Alper, David P; Almeida, Mariana N; Hu, Kevin G; Yang, Jenny F; Timberlake, Andrew T; Shah, Jinesh; Persing, John A; Alperovich, Michael.
Afiliação
  • Alper DP; 1Department of Surgery, Division of Plastic Surgery, Yale School of Medicine, New Haven, Connecticut; and.
  • Almeida MN; 1Department of Surgery, Division of Plastic Surgery, Yale School of Medicine, New Haven, Connecticut; and.
  • Hu KG; 1Department of Surgery, Division of Plastic Surgery, Yale School of Medicine, New Haven, Connecticut; and.
  • Yang JF; 1Department of Surgery, Division of Plastic Surgery, Yale School of Medicine, New Haven, Connecticut; and.
  • Timberlake AT; 2Hansjörg Wyss Department of Plastic Surgery, NYU Langone Health, New York, New York.
  • Shah J; 1Department of Surgery, Division of Plastic Surgery, Yale School of Medicine, New Haven, Connecticut; and.
  • Persing JA; 1Department of Surgery, Division of Plastic Surgery, Yale School of Medicine, New Haven, Connecticut; and.
  • Alperovich M; 1Department of Surgery, Division of Plastic Surgery, Yale School of Medicine, New Haven, Connecticut; and.
J Neurosurg Pediatr ; : 1-12, 2024 Jun 14.
Article em En | MEDLINE | ID: mdl-38875721
ABSTRACT

OBJECTIVE:

Previous work identified an association between genetics and neurodevelopmental delays in patients with nonsyndromic craniosynostosis.
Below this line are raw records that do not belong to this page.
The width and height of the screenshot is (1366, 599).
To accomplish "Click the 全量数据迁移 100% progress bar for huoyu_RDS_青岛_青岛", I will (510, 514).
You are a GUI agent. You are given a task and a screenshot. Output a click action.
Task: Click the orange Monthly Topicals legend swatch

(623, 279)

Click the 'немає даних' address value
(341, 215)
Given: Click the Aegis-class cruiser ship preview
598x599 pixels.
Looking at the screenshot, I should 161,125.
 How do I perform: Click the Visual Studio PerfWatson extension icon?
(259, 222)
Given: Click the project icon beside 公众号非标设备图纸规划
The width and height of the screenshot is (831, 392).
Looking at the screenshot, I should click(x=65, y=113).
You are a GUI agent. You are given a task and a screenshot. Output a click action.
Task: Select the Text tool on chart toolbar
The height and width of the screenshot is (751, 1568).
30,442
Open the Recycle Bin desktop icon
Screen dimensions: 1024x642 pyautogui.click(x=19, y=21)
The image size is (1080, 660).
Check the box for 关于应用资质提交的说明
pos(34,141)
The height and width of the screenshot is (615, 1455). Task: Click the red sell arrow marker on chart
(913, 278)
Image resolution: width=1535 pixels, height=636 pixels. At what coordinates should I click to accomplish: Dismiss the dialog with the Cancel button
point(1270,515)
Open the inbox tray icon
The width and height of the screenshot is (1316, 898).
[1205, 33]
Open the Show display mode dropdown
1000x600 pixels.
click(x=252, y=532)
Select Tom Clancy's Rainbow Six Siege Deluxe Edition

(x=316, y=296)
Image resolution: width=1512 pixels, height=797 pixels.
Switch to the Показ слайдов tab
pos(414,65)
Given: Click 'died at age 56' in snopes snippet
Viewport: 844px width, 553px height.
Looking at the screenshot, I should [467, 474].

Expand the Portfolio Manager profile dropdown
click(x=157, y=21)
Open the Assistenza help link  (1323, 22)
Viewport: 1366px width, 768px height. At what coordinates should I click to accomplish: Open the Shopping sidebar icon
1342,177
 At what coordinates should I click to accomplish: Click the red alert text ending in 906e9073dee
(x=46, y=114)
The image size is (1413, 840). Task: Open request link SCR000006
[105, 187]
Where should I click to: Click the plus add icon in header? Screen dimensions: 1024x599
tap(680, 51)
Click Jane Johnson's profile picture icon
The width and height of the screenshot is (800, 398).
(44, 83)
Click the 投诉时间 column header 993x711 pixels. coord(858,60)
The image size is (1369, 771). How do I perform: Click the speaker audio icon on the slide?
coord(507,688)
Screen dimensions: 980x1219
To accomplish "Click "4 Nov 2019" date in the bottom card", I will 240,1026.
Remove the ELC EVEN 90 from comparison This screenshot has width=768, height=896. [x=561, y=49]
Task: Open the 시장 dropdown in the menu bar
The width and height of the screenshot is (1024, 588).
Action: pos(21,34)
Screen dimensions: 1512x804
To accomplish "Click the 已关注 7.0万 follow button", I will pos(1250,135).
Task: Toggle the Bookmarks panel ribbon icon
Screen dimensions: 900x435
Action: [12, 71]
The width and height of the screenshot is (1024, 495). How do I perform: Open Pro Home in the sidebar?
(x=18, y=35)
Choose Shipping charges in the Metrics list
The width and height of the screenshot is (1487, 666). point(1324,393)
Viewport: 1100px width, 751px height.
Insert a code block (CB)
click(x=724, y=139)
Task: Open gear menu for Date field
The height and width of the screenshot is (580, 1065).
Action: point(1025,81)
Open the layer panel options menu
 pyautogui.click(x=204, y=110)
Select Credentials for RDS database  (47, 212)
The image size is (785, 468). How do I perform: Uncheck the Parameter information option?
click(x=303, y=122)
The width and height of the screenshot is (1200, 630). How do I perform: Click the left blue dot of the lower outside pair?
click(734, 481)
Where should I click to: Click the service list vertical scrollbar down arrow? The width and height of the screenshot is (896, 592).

The authors investigated the role of genetic mutations on behavioral outcomes of patients with treated sagittal synostosis.

METHODS:

Parents of children aged 6-18 years with surgically corrected sagittal synostosis were recruited to complete the Child Behavioral Checklist (overall behavioral problems), Conners 3rd Edition-Parent (attention-deficit/hyperactivity disorder), Social Responsiveness Scale 2nd Edition (autism spectrum disorder [ASD]), and Behavior Rating Inventory of Executive Function 2nd Edition (executive function). Genomic analysis was completed, and patients were identified if they had mutations in high probability of loss of function intolerant (pLI) genes (high pLI vs nonhigh pLI). Genetic burden was assessed relative to controls. Multivariate linear regression determined the association of mutations in high pLI genes with behavioral scores, while controlling for sociodemographic factors, age at surgery, surgery type, and IQ.

RESULTS:

Sixteen of 45 patients were in the high pLI group. There were no differences between the groups in terms of sociodemographic factors. A greater proportion of children in the high pLI group scored at or above borderline clinical levels for aggression (18.8% vs 0.0%, p = 0.05) and externalizing problems (31.3% vs 3.7%, p = 0.02). Among children in the nonhigh pLI group, older age at surgery was associated with worse scores on the rule-breaking, aggression, and externalizing problems domains and four out of five ASD domains.

CONCLUSIONS:

Children with treated nonsyndromic sagittal synostosis and mutations in high pLI genes had worse behavioral problems in externalizing behaviors and aggression, whereas older age at surgery was a significant predictor of worse behavioral outcomes in patients without mutations in high pLI genes.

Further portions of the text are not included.